Sebagai ganjaran dari tidak maunya berproses maka ketika semester
akhir dengan tugas wajib sebelumnya disahkanya sebagai sarjana yaitu harus
menyelesaikan skripsi dengan sumber pustaka buku yang tidak sedikit, majalah, jurnal,
surat kabar, dari karangan yang tidak diterbitkan, ensiklopedia skripsi orang lain dan sumber lainnya (buku “pedoman penulisan skripsi” STIA) atau
yang disahkan oleh kampus terkait sehingga di saat inilah akan terasa betul betapa
sulitnya menyelesaikan skripsi itu, karena memang sebelum-sebelumnya tidak sama
sekali bersentuhan dengan buku yang banyak untuk dijadikan bahan pustaka dalam
menyeleasikan tugas dari dosen.
Sehingga bisa kita ambil kesimpulan, mahasiswa yang mempunyai
kegandrungan tinggi pada google (mengkopy
paste) nantinya setelah mendapat
gelar sarjana menjadi pengangguran yang terdidik serta mahasiswa stres tingkat tinggi.

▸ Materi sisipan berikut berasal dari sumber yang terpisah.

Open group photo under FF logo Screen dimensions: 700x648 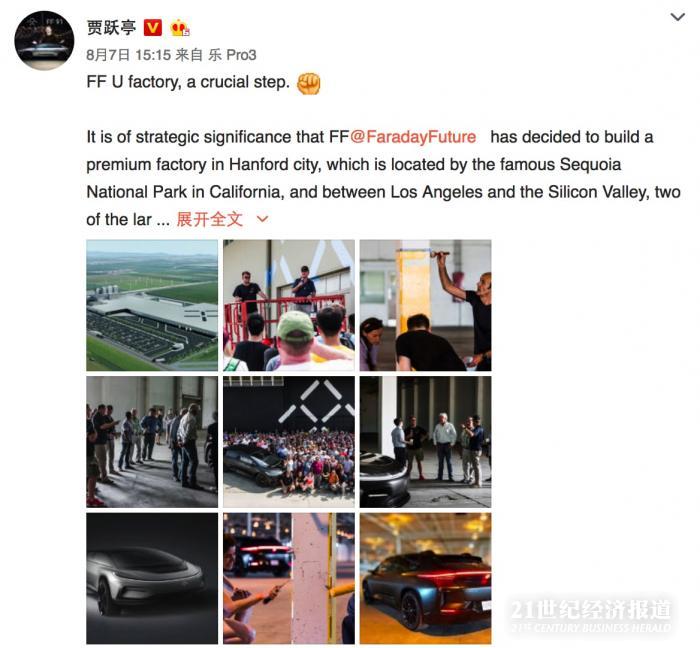pos(289,442)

Hal ini dijustifikasi oleh Gass
dalam bukunya bahwa pendidikan itu memproduksi pengangguran. Tentu kalau
penulis berasumsi maksud dari pernyataan Gass
diatas adalah dialamatkan pada mahasiswa yang hanya inginnya selalu instan atau
orientasi kuliah hanya mendapat gelar tanpa mau berproses.